Affichage de la déclaration des droits de l'homme dans les tribunaux
Auteur :
Stéphane Peu
— Gauche Démocrate et Républicaine
Ministère interrogé : Ministère de la justice
Ministère attributaire : Ministère de la justice
Rubrique : droits fondamentaux
Date de la question : 2025-04-22
Date de la réponse : 2025-08-19
(119 jours)
Texte de la question
M. Stéphane Peu appelle l'attention de M. le ministre d'État, garde des sceaux, ministre de la justice, sur la proposition visant à afficher la déclaration des droits de l'homme et du citoyen (DDHC) dans toutes les salles d'audience des tribunaux. Depuis plusieurs années, des associations et citoyens, soutenus par des parlementaires, demandent que la déclaration des droits de l'homme et du citoyen soit affichée dans toutes les salles d'audience des tribunaux de France. Une proposition que M. le député soutient également.

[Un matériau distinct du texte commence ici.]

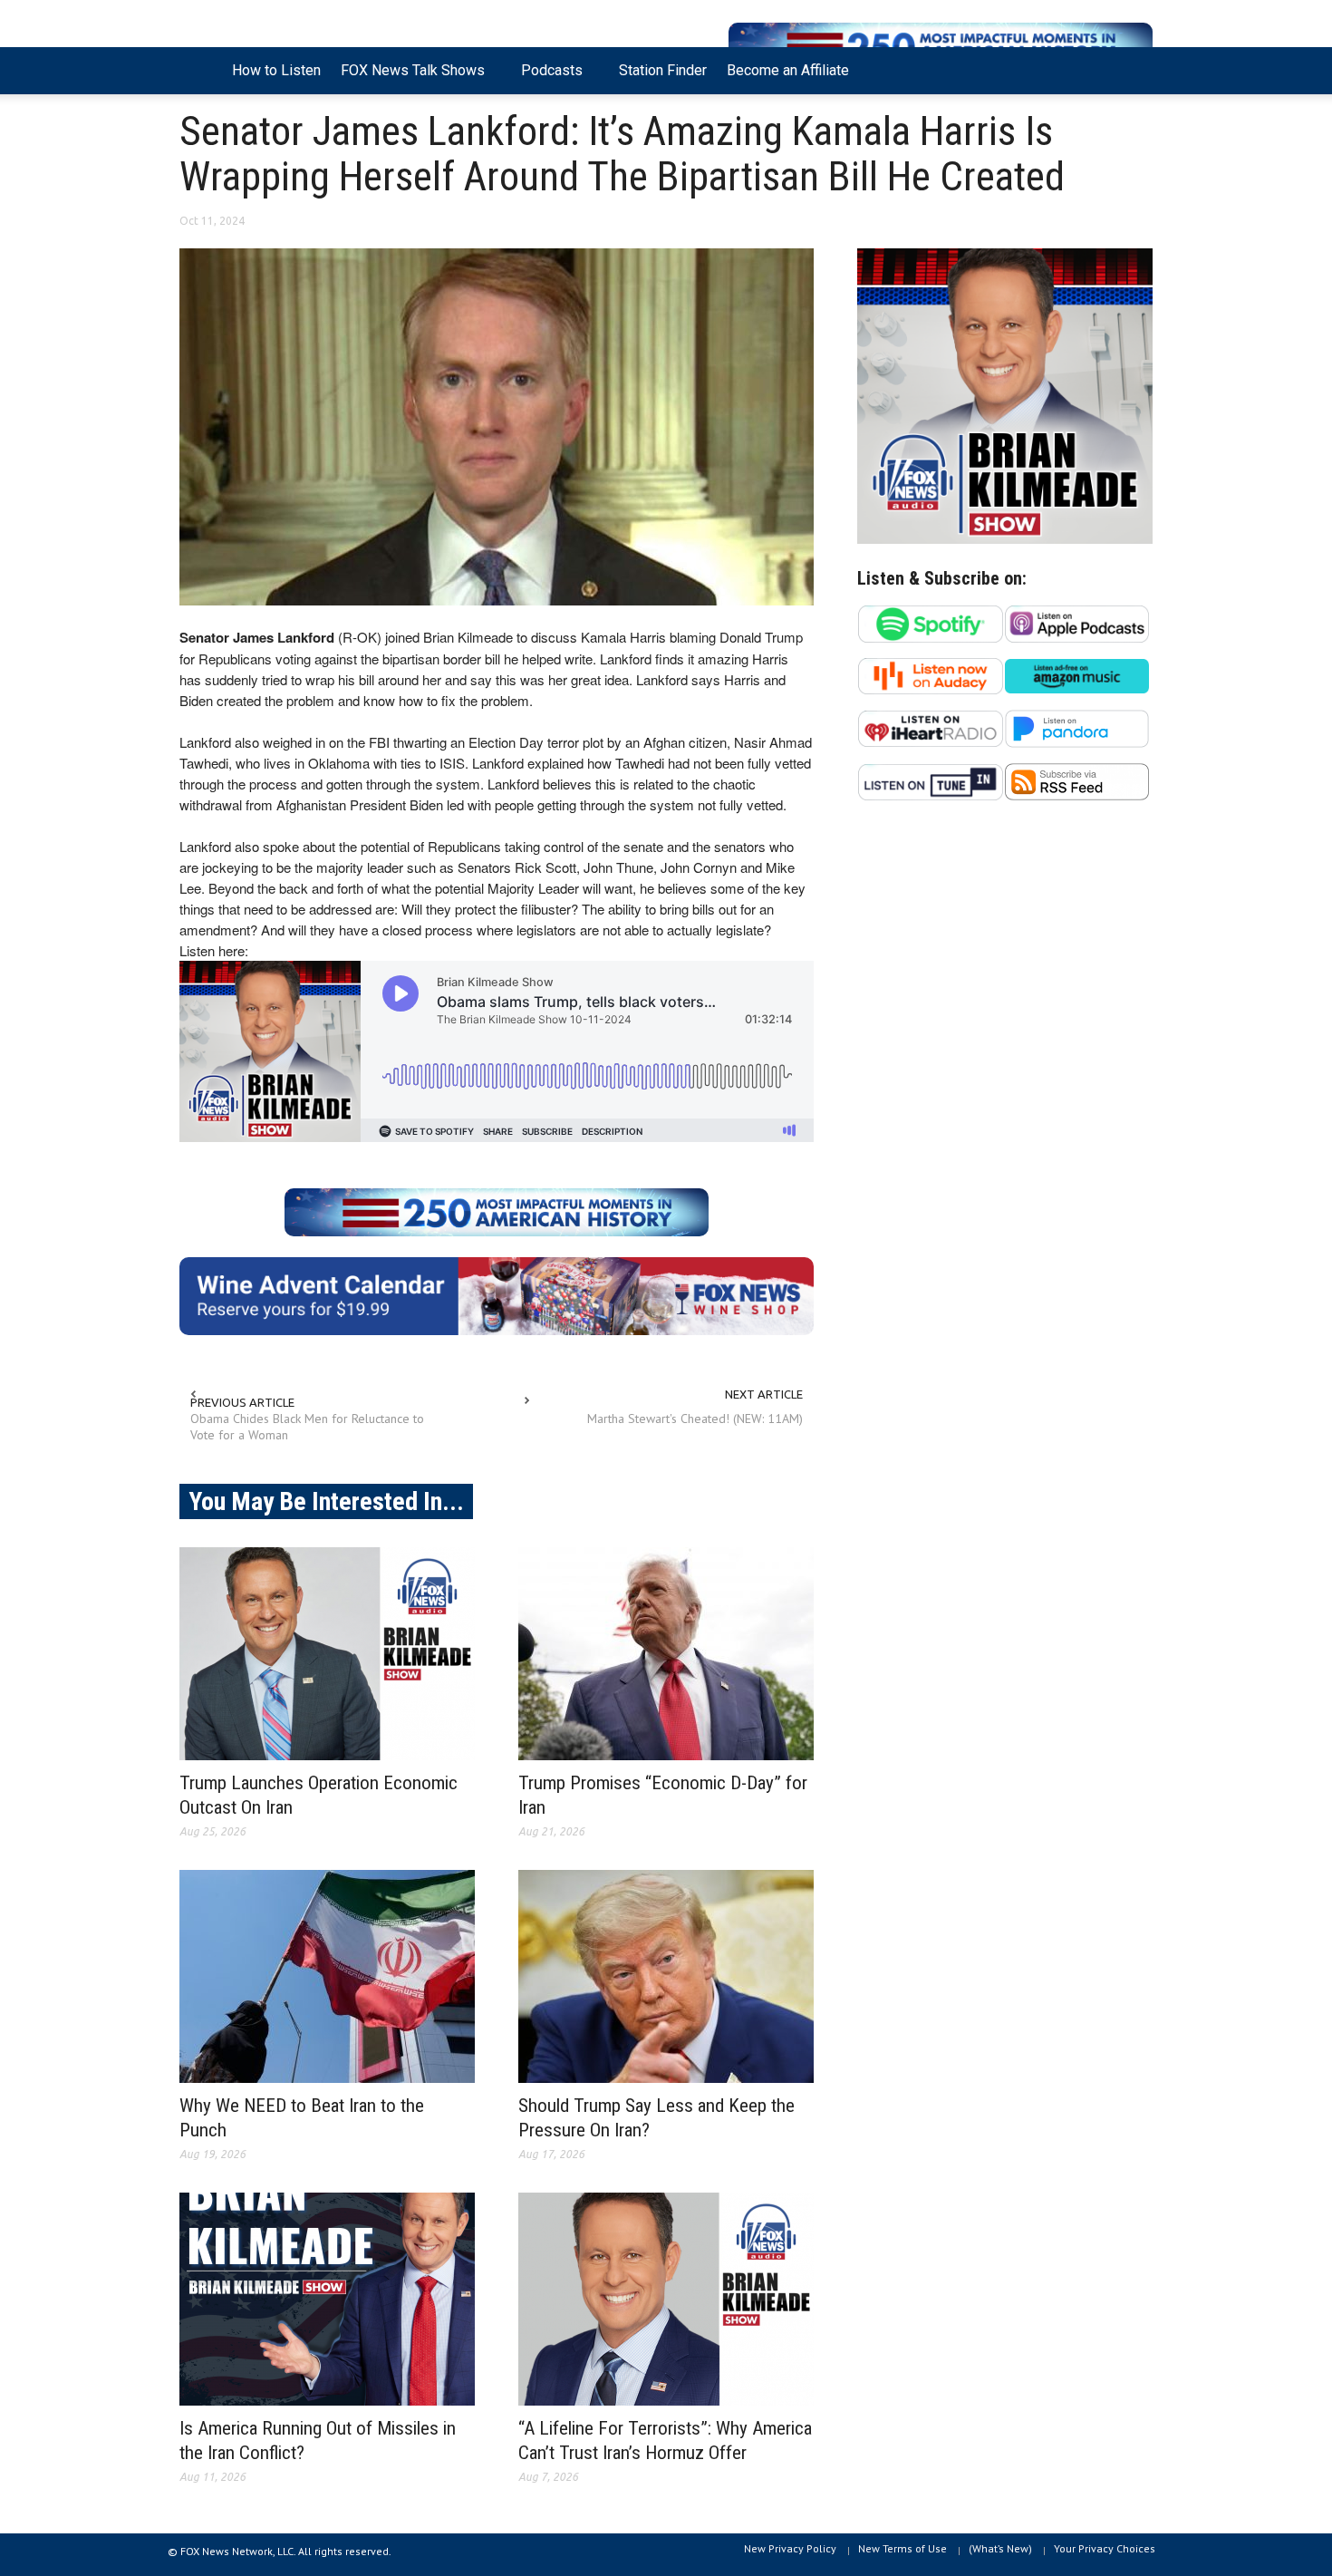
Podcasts (547, 78)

En effet, afficher ce texte fondateur de la Constitution au sein des tribunaux répond à deux exigences : le devoir de mémoire et la sauvegarde des droits constitutionnels, sans lesquels aucune égalité devant la loi ni aucune sécurité juridique ne sont possibles. Leur déclaration solennelle, qui fonde la Constitution, ne parle que de la loi et des droits. Sa place légitime et naturelle est donc dans les tribunaux, là où se dit la loi et où se défendent les droits. Pour cette raison, l'affichage de la déclaration des droits de l'homme et du citoyen dans toutes les salles d'audience serait un signe fort qui placerait la République au cœur des tribunaux. Il souligne, en outre, que l'article L. 111-1-1 du code de l'éducation, issu de la loi n° 2013-595 du 8 juillet 2013, impose déjà l'affichage de la DDHC dans les établissements scolaires. Il semblerait donc pertinent d'étendre cette obligation aux tribunaux, afin de rappeler à chacun ses droits et son devoir de respecter ceux d'autrui. Il souhaite donc connaître son avis sur cette proposition.
Réponse ministérielle
La Déclaration des droits de l'Homme et du citoyen du 26 août 1789, en ce qu'elle garantit un ensemble de droits naturels et imprescriptibles, constitue l'un des symboles de notre République. Après la décision du 16 juillet 1971 conférant au Préambule de la Constitution de 1958 une valeur constitutionnelle, le Conseil constitutionnnel a reconnu une valeur de droit positif à la Déclaration des droits de l'Homme et du citoyen par sa décision du 27 décembre 1973. Outre sa valeur symbolique, la valeur juridique de la Déclaration des droits de l'Homme et du citoyen a ainsi été expressément affirmée. Si l'article L. 111-1-1 du code de l'éducation, issu de la loi no 2013-595 du 8 juillet 2013, a précisé que la Déclaration des droits de l'homme et du citoyen doit être affichée de manière visible dans les locaux des écoles et des établissements d'enseignement du second degré publics et privés sous contrat, cette obligation d'affichage n'existe pas dans les salles d'audience des tribunaux français. L'affichage de la Déclaration des droits de l'Homme et du citoyen est ainsi laissé à l'appréciation des chefs de juridiction.